Sodium loss is correlated with the amount of sweat you lose per hour.
The warmer it is, the longer I am out there, the more sweat I lose.
IMTX, with Heat Indices approaching 100+ sometimes and my personal sweat loss rate of 56+ ounces per hour dictate that I need 1,300 - 1,400 mgs of sodium per hour. I can't get that on Gatorade Endurance alone and must supplement to hit that target.
If I am out there sweating at that rate for several hours and not supplementing, at some point the sodium loss will catch up with me and begin to shut me down.
Hope this is helpful.
SS
1. In Tim Noakes' book Challenging Beliefs, he casts doubt on the human's need to supplement with sodium during exercise based on available real world studies.
2. Philip Skiba's book Scientific Training for Triathletes also says the body's own mechanisms for sodium regulation are good enough and additional sodium intake is not necessary in most athletes.

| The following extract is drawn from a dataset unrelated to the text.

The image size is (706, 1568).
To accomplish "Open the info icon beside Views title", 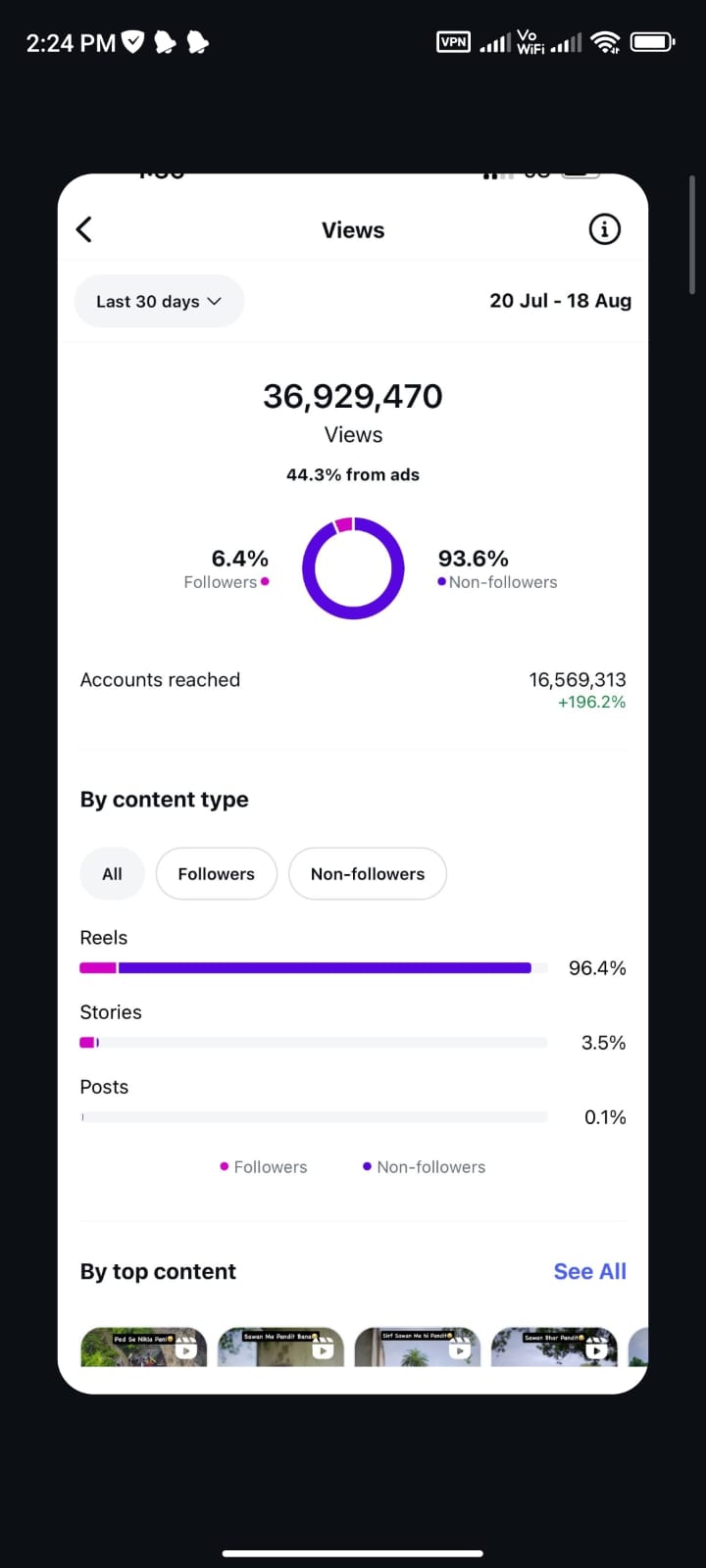I will [604, 228].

2. My own personal n=1 anecdotal information. I'm a 'extreme sweater' - I lost 4 lbs during a 2 hour bike ride yesterday in 93 degree heat/90% humidity. However, in my first two ironmans (relatively cool ones - Vinemen and Coeur D'Alene), I GAINED 5 pounds. Why? Because I thought you had to take salt tabs during long distance races because everyone says to. During my next three ironmans (hot ones - Texas and Louisville x2), I stopped taking salt tabs and did much better (and didn't gain weight due to water retention during a race).

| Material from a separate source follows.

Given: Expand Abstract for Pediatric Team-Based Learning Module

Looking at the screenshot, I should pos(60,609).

I live and train in Okinawa, Japan. It gets hot and humid here (today - this week's forecast is 88 degrees and 90% humidity every day and it only gets hotter until fall). I don't take any extra sodium in my diet while training.
Bottom line - I suggest you do your own research, collect data and analyze your own performance/reactions during training, and make the most informed decision you can based on YOU.
What does your history tell you? Have you taken sodium during your RR?
As you do your research, use the Wiki Sweat Test guidance. Do the test is race like conditions if possible.
Most people don't gain weight in warm/hot conditions. With the results, do the math, figure out your hourly sweat loss and derive your hourly sodium loss. Compare to what you get from sport drink alone and make an informed decision.
Practice and dial in during your training. Not a good idea to wing this kind of thing.